Where would you look if you wanted to start researching the Scottish bagpipes? In recent decades, academic research into Highland piping has been gathering apace, and new research has been substantially revising the traditional narrative that puts the Highland Great Pipe and the ceòl mòr repertoire as the stereotypical Scottish “national instrument”. We suggest here a starting point for those new to this area, and some further sources of current and historic writing.
Dr Hugh Cheape has been a leading researcher into the Highland bagpipe and its players, and also writes more widely on Highland cultural life. His PhD was awarded in 2008 by the University of Edinburgh based on a portfolio of important publications reflecting many years of research into bagpipes and piping culture. He was on the curatorial staff of the National Museums of Scotland and now leads a postgraduate Masters programme on Gaelic language and heritage in the University of the Highlands and Islands (at Sabhal Mòr Ostaig in Skye). While in the NMS, he was tasked with creating a national collection to represent the more nuanced past of the bagpipe and in 1996 created the Museum of Piping in the National Piping Centre where he was lecturing. Published work includes books on piping and Highland and Hebridean life and culture, and articles on the variety of types of bagpipe evident in Scotland’s musical past. If you wanted to buy one initial book to start your research into bagpipes, we’d suggest Bagpipes: A National Collection of a National Instrument.
In a recent article published by Musica Scotica, ‘Raising the Tone: the Bagpipe and the Baroque’, Dr Cheape builds on his knowledge of the material evidence base about this instrument to challenge the conventional narrative of Highland bagpiping as an ancient, continuous tradition of an ‘instrument of war’. He suggests instead that Scottish bagpiping in the 17th and 18th centuries changed in response to influences from continental Europe. The article also looks at the surviving material evidence for two variants of instrument: the bellows-blown ‘pastoral’ and ‘union’ pipes.
The claim for the Great Highland bagpipe and its repertoire constituting a ‘national instrument’, Cheape suggests, emerges in the 19th century partly in response to Highland regimental engagement in the Napoleonic wars and earlier wars of empire and partly as a romantic rehabilitation of Highland culture in the aftermath of the defeat of Jacobitism. Victorian pipers such as Angus Mackay helped to create and perpetuate a narrative of the Great Highland Pipe as an ancient “national instrument”, repositioning a tradition of hereditary service to Clan Chiefs as a new kind of civic service to the fiscal-military British state. This narrative profoundly affected patterns of historiography as well as collecting and curation into the 20th century.

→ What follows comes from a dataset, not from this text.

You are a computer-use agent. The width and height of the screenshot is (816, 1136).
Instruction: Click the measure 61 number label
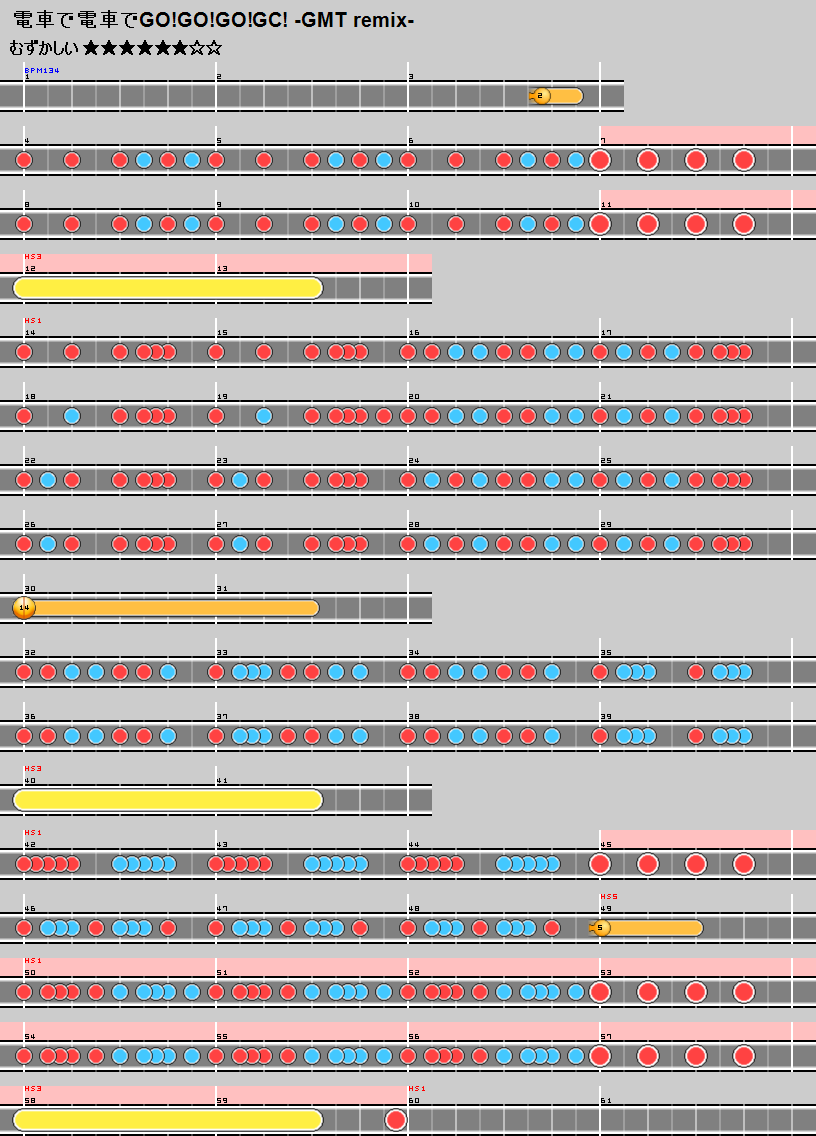[x=606, y=1100]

Scrutiny of the material and ‘organological’ evidence – in which the Highland bagpipe is conspicuously lacking – suggests that the ancient instrument of the Highland Clan Chief was the harp rather than the bagpipe, and that the rise in fame of the Great Highland Bagpipe in the early modern era was associated with the labour and undoubted skill of particular piping dynasties such as the MacCrimmons and MacArthurs of Skye, the Mackays of Gairloch and Raasay and the MacGregors of Glenlyon. However, this only represents part of the truth.

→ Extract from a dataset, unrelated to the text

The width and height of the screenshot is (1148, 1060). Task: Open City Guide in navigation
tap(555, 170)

The later 17th century and 18th century, it is suggested, show a gradual loosening of Calvinist strictures against music, and an interest in curating an indigenous ‘neo-baroque’ style of music. The bagpipe created was part of a mainstream European organology in this period, in various forms in different regions. Bellow-blown pipes – seen as ‘pastoral’ – feature in French (‘muzette’) and Italian (‘zampogna’) music written for courtly contexts. This was the ancestor of the ‘union pipe’ of the 19th century (in Ireland coming to be known as the ‘Uilleann’ pipe). The repertoire of these instruments is sociable: songs, dancing, and entertainment. ‘Pastoral’ pipe chanters from the 17th and 18th century are not dissimilar in design to Baroque woodwind oboes. This is, says Cheape, an instrument designed for chamber music performance, not for the battlefield. 18th century books about the pastoral pipe describe an instrument designed for gentlemen players and widespread playing of ‘light’ music.
The development of the ‘union’ pipe from this ‘pastoral’ instrument involved a shorter chanter with a wider range of notes achieved with keys, which could (to some extent) imitate the fast dance music of the baroque fiddle. This is an instrument associated not so much with Highland culture, but with urban environments such as London, Edinburgh, Aberdeen and Dublin, whose denizens had a taste for local versions of new, fashionable European, neo-baroque dance music.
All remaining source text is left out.